Si le tribunal de répression a simplement déclaré que le prévenu a agi sans intention, et que celui-ci ne soit renvoyé de poursuite que pour ce motif, le tribunal civil pourra certainement le condamner à des dommages-intérêts ; à notre avis, il pourrait aussi le faire, si le prévenu était renvoyé de toute poursuite pour insuffisance de preuve, ou parce que le fait n’est pas prévu par la loi pénale. Ainsi, un jugement du tribunal correctionnel, relaxant le prévenu d’une poursuite dirigée contre lui pour escroquerie ou abus de confiance, par ce motif que les faits imputés ne réunissent pas les caractères de ce délit, n’empêche pas que ces mêmes faits puissent être articulés et établis, devant la juridiction civile, à l’appui soit d’une demande en dommages-intérêts, soit d’une demande de la nullité de la convention pour dol.

II - Nous venons d’examiner, dans ses rapports avec l’action en dommages-intérêts, l’autorité du jugement rendu au criminel ; mais cette autorité s’étend non seulement l’action en réparation, mais aux autres actions civiles qui peuvent naître de l’infraction, par exemple à l’action en séparation de corps ou en désaveu, fondée sur l’adultère ; à l’action en nullité du mariage, fondée sur la bigamie ; à l’action en nullité de convention fondée sur une escroquerie, etc. Si la constatation des faits qui donnent ouverture à une action de cette espèce résulte certainement et nécessairement d’un jugement criminel, la partie qui fonde son action sur ces faits est dispensée de les prouver. et le juge civil est obligé de les tenir pour constants.

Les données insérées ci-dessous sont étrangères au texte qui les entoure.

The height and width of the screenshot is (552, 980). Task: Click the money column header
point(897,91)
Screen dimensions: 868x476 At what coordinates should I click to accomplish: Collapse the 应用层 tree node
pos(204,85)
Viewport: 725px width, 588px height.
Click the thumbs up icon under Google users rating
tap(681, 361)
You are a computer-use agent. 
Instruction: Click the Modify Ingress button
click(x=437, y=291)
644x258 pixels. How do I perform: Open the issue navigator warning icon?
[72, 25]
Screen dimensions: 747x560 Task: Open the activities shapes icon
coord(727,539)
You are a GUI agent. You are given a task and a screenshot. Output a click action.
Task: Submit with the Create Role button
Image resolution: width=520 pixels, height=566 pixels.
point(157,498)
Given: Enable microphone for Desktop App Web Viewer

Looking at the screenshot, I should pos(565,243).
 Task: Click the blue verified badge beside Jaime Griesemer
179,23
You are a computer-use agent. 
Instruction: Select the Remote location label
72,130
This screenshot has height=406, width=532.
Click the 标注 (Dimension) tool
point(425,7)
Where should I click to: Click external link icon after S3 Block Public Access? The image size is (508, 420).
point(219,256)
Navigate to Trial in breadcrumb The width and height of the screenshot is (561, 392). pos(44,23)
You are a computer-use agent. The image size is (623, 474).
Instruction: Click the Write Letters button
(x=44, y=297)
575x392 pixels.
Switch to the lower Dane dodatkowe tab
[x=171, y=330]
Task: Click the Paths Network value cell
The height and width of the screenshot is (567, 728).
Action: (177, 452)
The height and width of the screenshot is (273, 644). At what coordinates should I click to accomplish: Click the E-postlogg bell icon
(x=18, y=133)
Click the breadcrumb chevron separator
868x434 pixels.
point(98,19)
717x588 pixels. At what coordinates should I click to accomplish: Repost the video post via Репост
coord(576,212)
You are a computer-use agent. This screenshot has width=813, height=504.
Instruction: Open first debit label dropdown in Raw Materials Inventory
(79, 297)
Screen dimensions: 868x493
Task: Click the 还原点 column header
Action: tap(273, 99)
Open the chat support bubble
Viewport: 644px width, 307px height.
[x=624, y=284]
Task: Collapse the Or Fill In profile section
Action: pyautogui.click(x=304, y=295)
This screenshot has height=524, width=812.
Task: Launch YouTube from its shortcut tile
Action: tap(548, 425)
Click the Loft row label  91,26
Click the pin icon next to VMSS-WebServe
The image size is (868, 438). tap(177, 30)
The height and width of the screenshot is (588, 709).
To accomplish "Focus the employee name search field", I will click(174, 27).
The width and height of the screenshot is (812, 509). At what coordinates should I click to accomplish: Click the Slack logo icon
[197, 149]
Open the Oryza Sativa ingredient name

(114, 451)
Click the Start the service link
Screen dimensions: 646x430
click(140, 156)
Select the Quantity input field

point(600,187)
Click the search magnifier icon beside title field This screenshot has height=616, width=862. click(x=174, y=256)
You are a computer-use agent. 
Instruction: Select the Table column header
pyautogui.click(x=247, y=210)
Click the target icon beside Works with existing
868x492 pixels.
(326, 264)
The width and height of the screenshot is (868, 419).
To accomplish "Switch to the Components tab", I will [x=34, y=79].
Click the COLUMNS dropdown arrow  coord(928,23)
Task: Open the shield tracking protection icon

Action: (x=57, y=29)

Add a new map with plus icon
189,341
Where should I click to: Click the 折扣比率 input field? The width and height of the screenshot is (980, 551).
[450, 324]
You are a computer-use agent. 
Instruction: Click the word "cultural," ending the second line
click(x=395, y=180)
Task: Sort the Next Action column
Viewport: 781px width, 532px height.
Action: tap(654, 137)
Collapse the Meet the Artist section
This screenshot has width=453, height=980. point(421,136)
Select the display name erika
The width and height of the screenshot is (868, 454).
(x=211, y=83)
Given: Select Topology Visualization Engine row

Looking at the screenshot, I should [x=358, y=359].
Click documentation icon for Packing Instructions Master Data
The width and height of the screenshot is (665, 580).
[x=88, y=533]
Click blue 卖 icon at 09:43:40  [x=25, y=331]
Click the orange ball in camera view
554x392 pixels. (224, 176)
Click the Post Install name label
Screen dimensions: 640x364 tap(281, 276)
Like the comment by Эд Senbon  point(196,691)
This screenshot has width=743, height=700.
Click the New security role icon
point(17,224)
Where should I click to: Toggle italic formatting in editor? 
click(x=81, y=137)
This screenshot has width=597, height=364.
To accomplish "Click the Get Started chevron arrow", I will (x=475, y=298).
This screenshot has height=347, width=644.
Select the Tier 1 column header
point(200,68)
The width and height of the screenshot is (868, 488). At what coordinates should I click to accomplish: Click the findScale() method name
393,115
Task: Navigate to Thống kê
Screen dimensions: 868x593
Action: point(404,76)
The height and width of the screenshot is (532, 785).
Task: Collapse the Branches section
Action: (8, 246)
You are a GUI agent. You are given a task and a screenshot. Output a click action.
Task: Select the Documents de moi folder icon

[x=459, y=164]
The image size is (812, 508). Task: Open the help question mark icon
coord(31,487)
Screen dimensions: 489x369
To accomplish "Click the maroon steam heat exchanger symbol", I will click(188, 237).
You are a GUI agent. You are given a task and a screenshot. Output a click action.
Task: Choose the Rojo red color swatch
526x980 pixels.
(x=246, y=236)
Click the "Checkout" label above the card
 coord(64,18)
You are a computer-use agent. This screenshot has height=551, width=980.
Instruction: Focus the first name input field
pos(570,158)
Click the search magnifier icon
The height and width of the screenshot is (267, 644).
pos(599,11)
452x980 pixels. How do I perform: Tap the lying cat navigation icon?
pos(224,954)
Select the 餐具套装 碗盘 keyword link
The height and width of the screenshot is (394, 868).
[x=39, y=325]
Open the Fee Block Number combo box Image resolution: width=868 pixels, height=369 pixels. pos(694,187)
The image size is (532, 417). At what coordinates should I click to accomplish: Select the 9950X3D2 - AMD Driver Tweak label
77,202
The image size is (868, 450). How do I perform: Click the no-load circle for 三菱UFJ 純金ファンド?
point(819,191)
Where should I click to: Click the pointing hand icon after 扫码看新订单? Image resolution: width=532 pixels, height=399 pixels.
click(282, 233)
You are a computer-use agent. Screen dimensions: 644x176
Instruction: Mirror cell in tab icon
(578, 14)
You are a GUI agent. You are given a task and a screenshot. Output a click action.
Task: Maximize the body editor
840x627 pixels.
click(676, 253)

Nous trouvons dans la loi même des applications de cette solution. Citons-en deux : a) L’article 463 C. instr.crim., porte que, « lorsque des actes authentiques ont été déclarés faux en tout ou en partie, la cour ou le tribunal qui aura connu du faux ordonner qu’ils soient rétablit, rayés ou réformés, et du tout il sera dressé procès-verbal ». Il semble qu’il faille conclure de cette disposition que la condamnation pour faux en écriture établit l’existence du faux, non seulement contre le condamné, mais encore contre les tiers. Ainsi, lorsque l’accusé a été condamné pour avoir fabriqué un faux testament, la pièce doit désormais être tenue pour fausse vis-à-vis de tous ; elle ne peut plus être invoquée par les légataires, bien qu’ils n’aient pas été appelés au débat. À l’inverse, l’acquittement de l’accusé, poursuivi pour fabrication d’un faux testament, impliquant seulement la négation de l’intention criminelle de l’accusé, sans rien décider quant à la vérité du testament, n’empêche pas que toute personne intéressée puisse soutenir, devant les tribunaux civils, la fausseté de cette pièce. b) L’arrêt qui condamne un accusé pour avoir altéré ou détruit la preuve d’un mariage légalement célébré en constate, l’existence, au regard de toutes les parties intéressées, qu’elles aient ou qu’elles n’aient pas figuré dans l’instance criminelle, car, aux termes de l’article 198 C.civ., l’inscription de cet arrêt sur les registres de l’état civil assure au mariage, à compter du jour de la célébration, tous les effets civils, tant à l’égard des époux qu’à l’égard des enfants issus du mariage. Or, si les parties qui ont figuré dans l’instance étaient les seules à pouvoir invoquer cet arrêt, il eût été inutile d’ordonner qu’il fût inscrit sur les registres de l’état civil, car les parties peuvent toujours, indépendamment de toute inscription, en obtenir une expédition.

559 - Résumé

En résumé, pour résoudre la difficile question de savoir quelle est l’autorité de la chose jugée au criminel sur les intérêts civils, nous pensons qu’il faut écarter tout à la fois les systèmes qui exagèrent et ceux qui restreignent cette autorité.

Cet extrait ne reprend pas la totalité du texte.